Performance - large documents

Feb 14, 2011 at 6:12 AM

When using Json.NET as part of RavenDB, I managed to hit a performance bottleneck when reading large documents.

The test document in question is a 2.9 MB of JSON string, 1.56 BSON binary and 2.88 XML string. Those are all the exact same document, but with different encoding.

I tested reading those documents in each format, and I got the following results:

  • Reading JSON: 248 ms
  • Reading BSON: 258 ms
  • Cloning in memory: 114 ms
  • Reading XML: 43 ms

Note that there are several surprising things here:

  • Reading JSON is comparable or faster than reading BSON, I would have expected things to be the other way around.
  • Do in memory cloning (new JObject(anotherJObject); ) when the document is large is very expensive.
  • Reading the same document in XML is drastically cheaper 

The sample application, along with the test files, is available here:
http://dl.dropbox.com/u/6603892/ConsoleApplication1.zip

Initial profiling suggest that at least some of this is due to a lazy evaluation in the JContainer.ChildrenInternal implementation.

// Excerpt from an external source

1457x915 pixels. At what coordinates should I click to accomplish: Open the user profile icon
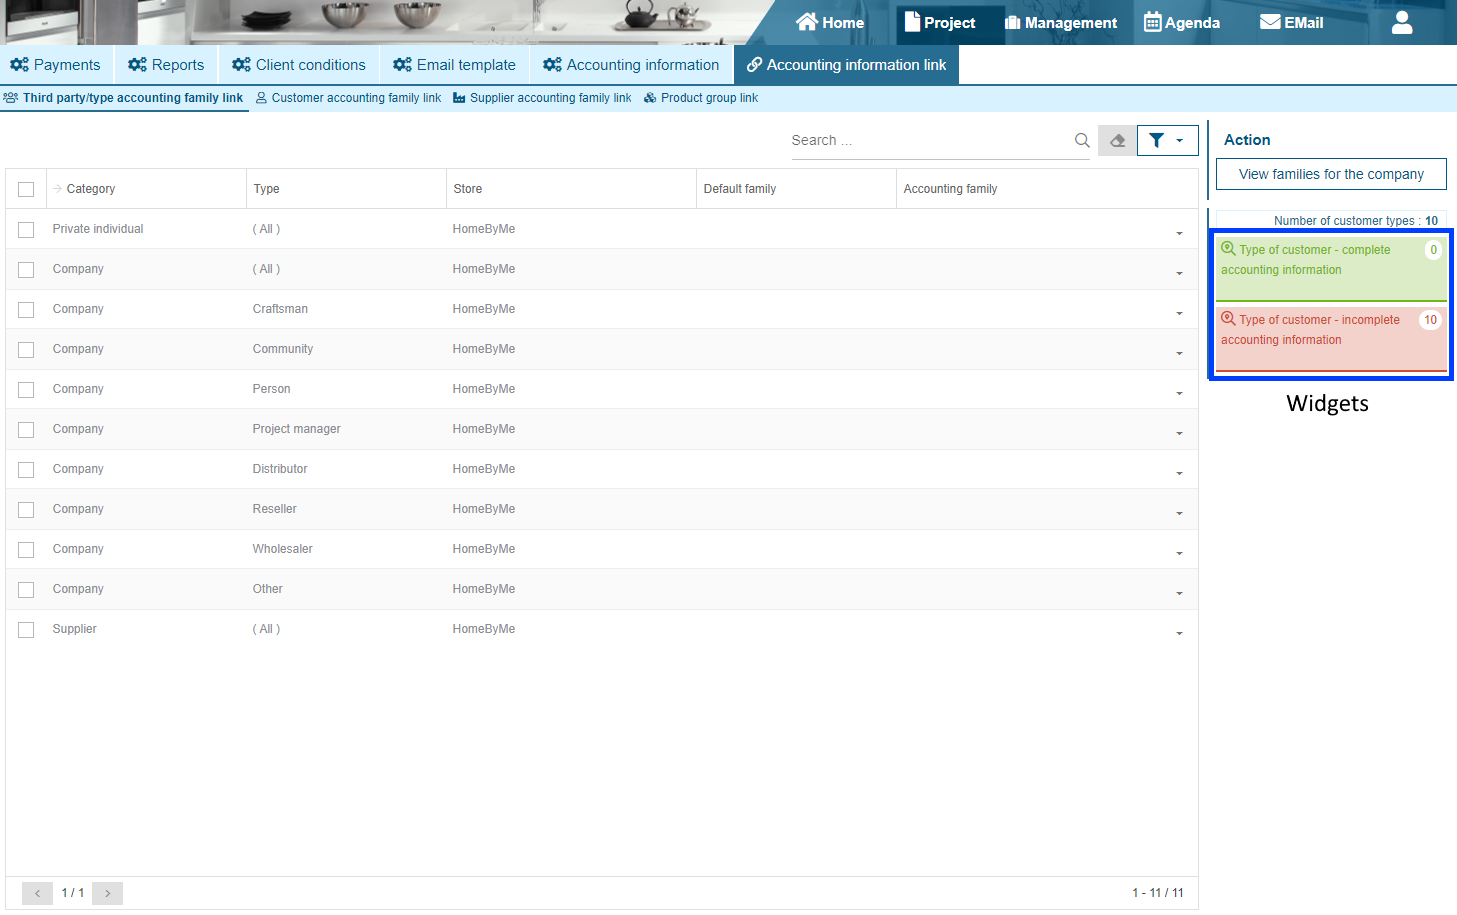[x=1401, y=23]
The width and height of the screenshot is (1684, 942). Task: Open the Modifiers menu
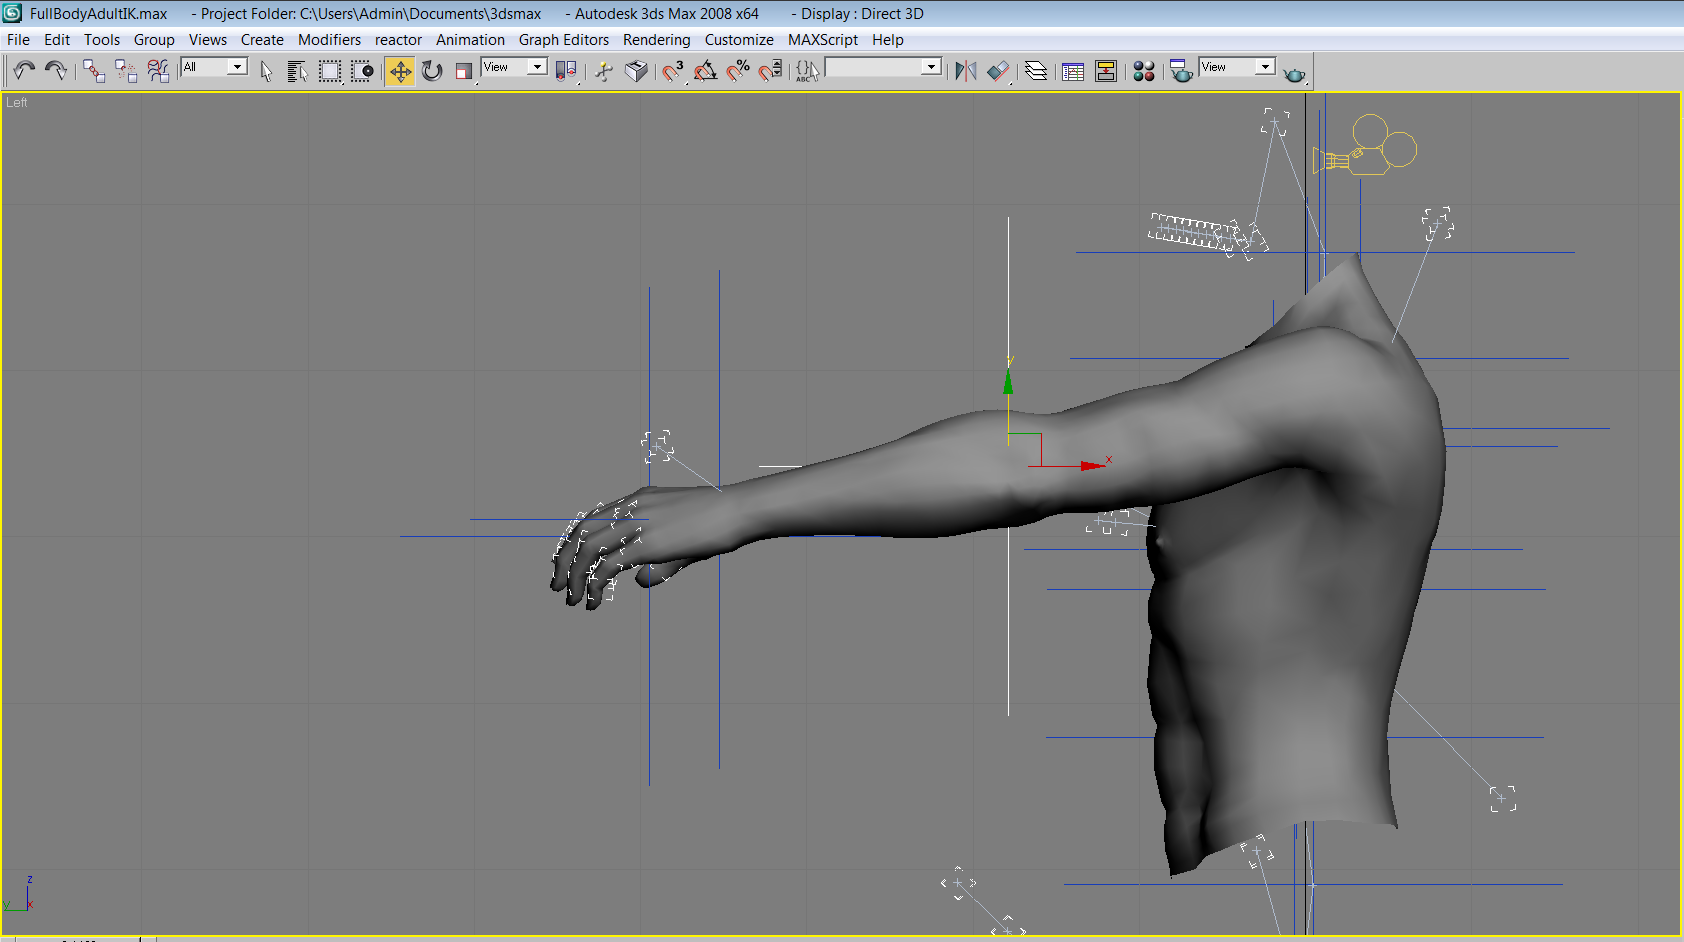click(329, 40)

This was tested on Json.NET 4.0 R1

Coordinator
Feb 14, 2011 at 7:55 PM
Edited Feb 14, 2011 at 8:50 PM

There are improvements to be made when cloning a LINQ to JSON object by turning off validation and events on the new object when it is being populated.

For example each time a new property is set on a JObject a check is made to make sure that property doesn't already exist, which I'm sure is a big bottleneck on cloning JObjects with a lot of properties. I have been considering an internal flag that is set when cloning starts to disable the overhead.

The BSON and JSON readers are written the fastest way I know how - optimizing code to extremes isn't something I have a lot of experience with. How MS gets such good performance out of their XML reader is a mystery to me.

Both the readers are pretty self contained so if you come up with a way to do it quicker that still passes all the unit tests and the code is still somewhat sane, I'm happy to accept patches.

Feb 15, 2011 at 9:11 AM

I played around with some stuff, and it seems that for the most part, the actual cost isn't in the reading itself, it is in constructing large JObject.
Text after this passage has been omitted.